[AVAILABLE RECORDS Boundary: Start]
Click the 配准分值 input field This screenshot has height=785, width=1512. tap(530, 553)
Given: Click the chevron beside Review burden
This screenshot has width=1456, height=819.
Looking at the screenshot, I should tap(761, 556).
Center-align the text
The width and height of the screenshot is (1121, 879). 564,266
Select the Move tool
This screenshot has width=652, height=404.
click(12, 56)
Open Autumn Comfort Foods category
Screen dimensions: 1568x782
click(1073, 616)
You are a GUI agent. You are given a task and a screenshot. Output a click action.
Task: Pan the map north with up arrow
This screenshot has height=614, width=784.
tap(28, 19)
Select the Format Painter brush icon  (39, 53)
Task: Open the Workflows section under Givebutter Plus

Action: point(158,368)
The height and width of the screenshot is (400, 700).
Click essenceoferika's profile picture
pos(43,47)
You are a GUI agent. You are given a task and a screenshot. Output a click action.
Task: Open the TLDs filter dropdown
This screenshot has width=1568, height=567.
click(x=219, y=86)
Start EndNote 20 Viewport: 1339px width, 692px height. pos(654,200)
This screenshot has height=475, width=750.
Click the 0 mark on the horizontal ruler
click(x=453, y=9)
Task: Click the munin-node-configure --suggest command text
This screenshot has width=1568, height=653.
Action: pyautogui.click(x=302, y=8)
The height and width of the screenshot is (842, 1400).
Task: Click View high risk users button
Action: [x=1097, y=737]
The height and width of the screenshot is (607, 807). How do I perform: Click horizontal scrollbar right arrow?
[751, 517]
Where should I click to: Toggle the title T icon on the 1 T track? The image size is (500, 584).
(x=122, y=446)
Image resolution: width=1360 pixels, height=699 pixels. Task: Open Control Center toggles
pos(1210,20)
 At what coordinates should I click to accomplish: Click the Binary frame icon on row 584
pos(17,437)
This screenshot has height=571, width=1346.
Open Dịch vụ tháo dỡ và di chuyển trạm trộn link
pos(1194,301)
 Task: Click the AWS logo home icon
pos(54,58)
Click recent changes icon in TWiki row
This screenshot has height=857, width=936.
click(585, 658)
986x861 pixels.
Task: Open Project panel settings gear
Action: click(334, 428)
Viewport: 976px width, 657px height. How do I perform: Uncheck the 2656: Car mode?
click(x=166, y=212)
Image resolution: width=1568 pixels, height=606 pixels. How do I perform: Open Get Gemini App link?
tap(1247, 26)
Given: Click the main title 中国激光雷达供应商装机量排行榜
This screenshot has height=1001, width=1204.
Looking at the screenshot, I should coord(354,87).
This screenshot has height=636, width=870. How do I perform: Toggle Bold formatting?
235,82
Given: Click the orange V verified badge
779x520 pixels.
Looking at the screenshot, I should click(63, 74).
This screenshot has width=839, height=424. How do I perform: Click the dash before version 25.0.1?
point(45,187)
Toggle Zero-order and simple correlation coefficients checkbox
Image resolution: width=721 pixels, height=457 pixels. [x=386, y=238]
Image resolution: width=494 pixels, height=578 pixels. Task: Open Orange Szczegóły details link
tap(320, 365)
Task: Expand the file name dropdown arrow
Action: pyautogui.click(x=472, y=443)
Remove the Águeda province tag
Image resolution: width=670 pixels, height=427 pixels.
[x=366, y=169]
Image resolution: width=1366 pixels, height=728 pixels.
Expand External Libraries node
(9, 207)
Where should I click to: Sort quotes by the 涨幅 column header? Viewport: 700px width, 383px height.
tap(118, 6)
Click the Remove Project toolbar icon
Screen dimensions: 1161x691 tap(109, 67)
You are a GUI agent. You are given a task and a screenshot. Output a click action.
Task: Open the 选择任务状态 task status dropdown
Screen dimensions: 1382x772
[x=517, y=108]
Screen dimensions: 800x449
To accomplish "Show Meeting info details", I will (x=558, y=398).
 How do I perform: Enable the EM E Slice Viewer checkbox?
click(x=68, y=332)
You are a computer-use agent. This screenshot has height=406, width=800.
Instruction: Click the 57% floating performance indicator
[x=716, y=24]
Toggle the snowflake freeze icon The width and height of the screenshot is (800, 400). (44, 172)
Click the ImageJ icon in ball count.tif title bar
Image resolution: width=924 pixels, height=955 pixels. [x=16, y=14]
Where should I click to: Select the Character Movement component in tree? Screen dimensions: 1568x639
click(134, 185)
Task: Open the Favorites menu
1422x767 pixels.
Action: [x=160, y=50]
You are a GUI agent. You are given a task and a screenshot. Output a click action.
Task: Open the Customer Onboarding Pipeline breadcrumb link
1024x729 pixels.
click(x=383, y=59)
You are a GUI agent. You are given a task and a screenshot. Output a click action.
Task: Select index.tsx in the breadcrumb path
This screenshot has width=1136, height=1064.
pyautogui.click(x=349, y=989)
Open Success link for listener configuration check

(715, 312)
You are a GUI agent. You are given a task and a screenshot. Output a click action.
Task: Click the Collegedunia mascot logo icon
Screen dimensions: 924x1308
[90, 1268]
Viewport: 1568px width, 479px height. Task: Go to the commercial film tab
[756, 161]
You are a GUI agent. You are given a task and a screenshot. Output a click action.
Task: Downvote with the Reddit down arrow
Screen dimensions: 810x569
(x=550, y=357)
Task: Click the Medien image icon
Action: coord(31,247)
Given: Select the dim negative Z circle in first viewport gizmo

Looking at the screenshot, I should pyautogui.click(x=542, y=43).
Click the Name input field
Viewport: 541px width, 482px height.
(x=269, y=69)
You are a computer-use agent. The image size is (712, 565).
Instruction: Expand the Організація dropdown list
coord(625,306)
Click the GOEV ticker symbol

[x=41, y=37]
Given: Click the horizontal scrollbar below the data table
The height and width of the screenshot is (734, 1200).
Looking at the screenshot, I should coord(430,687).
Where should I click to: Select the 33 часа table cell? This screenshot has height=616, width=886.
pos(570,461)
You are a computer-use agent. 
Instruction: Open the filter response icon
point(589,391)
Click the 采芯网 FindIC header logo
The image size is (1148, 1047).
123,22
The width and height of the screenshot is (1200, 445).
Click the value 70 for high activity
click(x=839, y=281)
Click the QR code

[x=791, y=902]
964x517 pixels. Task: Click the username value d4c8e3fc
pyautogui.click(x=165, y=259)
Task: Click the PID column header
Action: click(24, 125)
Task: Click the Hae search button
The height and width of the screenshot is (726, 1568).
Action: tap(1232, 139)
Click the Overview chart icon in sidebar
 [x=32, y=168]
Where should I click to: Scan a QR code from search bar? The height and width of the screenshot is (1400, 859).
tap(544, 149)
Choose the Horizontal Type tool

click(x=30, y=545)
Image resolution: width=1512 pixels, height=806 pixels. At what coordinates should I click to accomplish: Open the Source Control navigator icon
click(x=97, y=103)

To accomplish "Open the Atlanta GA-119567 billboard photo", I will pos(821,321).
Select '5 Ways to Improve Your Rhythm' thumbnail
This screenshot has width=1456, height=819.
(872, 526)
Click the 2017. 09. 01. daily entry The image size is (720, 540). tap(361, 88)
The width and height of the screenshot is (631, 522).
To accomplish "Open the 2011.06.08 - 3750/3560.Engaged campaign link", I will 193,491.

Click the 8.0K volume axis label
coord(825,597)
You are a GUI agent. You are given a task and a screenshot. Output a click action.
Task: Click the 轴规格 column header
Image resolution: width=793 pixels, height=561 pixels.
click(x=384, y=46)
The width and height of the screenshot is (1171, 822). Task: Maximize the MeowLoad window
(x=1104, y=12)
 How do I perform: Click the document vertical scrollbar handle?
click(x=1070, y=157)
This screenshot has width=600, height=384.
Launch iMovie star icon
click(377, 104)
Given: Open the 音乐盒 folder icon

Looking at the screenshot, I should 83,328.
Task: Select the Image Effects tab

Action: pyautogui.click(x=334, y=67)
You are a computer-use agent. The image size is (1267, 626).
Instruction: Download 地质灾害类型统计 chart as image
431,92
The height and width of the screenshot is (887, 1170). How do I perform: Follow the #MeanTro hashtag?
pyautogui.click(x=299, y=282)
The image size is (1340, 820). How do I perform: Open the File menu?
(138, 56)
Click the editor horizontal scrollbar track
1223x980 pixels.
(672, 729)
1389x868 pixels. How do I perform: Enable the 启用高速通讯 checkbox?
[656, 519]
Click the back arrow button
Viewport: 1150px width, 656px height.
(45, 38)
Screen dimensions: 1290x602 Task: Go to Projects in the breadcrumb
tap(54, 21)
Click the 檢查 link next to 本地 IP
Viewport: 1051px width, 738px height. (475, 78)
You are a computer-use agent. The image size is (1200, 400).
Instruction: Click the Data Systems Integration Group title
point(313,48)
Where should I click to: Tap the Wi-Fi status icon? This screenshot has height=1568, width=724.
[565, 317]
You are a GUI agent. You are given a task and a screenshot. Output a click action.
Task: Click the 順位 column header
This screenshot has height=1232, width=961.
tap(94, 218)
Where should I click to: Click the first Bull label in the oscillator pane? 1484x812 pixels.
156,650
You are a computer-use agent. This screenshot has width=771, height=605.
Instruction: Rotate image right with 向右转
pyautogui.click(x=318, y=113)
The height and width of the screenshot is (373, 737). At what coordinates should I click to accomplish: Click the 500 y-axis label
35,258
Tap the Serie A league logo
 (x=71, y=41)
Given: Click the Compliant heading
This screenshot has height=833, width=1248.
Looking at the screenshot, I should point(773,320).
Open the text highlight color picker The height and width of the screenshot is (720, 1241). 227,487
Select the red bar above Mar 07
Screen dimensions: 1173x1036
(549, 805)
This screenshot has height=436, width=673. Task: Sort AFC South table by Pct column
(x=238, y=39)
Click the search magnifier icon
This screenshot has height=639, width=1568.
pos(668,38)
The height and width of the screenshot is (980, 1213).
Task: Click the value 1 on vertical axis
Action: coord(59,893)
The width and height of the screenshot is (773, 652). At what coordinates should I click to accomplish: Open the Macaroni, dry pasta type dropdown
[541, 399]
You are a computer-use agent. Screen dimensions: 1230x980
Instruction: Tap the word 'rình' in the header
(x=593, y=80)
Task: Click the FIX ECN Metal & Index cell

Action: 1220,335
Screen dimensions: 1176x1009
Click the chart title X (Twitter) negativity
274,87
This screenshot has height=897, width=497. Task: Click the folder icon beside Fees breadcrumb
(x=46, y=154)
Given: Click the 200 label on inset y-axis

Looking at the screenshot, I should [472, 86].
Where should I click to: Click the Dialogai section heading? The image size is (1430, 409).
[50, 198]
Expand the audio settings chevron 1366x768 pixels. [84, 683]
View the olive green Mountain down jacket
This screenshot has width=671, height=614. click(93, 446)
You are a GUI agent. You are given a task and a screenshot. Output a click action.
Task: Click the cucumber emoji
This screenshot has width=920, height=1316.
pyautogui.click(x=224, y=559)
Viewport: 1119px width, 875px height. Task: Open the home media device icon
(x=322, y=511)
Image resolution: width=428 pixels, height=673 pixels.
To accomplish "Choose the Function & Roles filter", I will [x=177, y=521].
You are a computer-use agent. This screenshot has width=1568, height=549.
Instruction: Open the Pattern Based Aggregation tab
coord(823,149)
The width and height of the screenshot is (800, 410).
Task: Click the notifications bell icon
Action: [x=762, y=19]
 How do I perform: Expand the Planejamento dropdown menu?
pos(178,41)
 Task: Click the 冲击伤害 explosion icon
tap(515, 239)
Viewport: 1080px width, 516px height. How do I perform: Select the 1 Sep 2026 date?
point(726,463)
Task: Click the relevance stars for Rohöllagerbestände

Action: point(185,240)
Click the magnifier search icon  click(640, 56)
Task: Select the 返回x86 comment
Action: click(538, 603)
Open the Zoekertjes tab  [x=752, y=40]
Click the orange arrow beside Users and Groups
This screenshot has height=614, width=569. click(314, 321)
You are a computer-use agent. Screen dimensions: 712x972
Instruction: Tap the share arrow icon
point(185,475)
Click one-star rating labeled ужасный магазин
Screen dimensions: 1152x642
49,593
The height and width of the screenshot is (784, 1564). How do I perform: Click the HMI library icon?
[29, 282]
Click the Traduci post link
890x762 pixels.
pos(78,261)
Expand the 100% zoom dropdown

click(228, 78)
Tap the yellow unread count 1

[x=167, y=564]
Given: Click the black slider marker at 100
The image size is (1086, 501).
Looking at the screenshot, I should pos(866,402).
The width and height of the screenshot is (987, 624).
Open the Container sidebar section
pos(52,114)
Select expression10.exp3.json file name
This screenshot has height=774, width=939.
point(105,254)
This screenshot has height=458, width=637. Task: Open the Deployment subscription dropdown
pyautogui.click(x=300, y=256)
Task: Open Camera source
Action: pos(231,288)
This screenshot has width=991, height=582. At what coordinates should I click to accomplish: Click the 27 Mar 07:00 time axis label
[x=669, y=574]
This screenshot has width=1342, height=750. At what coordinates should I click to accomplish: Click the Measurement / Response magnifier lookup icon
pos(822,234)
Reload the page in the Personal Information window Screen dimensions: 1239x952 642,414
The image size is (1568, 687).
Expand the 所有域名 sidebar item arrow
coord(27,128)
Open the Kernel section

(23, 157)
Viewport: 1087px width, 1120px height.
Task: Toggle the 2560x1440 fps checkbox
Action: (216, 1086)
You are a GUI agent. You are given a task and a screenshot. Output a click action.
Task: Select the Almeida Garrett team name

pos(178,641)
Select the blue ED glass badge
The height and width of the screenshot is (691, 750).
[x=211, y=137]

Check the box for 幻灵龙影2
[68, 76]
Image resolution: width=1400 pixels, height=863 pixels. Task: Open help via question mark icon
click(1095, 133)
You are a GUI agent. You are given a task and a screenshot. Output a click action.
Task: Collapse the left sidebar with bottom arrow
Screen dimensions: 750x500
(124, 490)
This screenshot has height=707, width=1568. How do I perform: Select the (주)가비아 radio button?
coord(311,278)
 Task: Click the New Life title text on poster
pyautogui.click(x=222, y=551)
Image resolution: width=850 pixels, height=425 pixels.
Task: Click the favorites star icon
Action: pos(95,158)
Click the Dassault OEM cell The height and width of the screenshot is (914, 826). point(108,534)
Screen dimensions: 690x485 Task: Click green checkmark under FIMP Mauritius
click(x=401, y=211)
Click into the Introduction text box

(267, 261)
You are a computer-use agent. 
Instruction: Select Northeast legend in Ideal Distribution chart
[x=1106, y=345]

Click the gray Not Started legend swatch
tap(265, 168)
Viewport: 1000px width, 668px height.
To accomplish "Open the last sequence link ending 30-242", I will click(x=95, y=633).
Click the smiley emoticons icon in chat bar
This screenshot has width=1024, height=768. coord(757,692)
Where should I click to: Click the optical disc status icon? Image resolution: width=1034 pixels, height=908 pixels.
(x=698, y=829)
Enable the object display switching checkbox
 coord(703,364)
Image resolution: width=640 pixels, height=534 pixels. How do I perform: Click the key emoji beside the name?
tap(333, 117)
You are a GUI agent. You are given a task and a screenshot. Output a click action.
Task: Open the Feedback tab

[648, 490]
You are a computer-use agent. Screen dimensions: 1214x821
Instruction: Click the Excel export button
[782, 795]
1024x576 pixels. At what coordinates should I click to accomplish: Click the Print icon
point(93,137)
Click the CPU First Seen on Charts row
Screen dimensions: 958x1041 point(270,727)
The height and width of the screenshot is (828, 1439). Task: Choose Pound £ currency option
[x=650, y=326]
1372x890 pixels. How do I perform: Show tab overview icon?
[AVAILABLE RECORDS Boundary: End]
* [YOUR TASK]
Find "This screenshot has height=897, width=497." in the entries above and copy that whole line exactly, then each line after it through the line that contains "Task: Click the cucumber emoji".

* [RESPONSE TO THE EXERCISE]
This screenshot has height=897, width=497. Task: Click the folder icon beside Fees breadcrumb
(x=46, y=154)
Given: Click the 200 label on inset y-axis

Looking at the screenshot, I should [472, 86].
Where should I click to: Click the Dialogai section heading? The image size is (1430, 409).
[50, 198]
Expand the audio settings chevron 1366x768 pixels. [84, 683]
View the olive green Mountain down jacket
This screenshot has width=671, height=614. click(93, 446)
You are a GUI agent. You are given a task and a screenshot. Output a click action.
Task: Click the cucumber emoji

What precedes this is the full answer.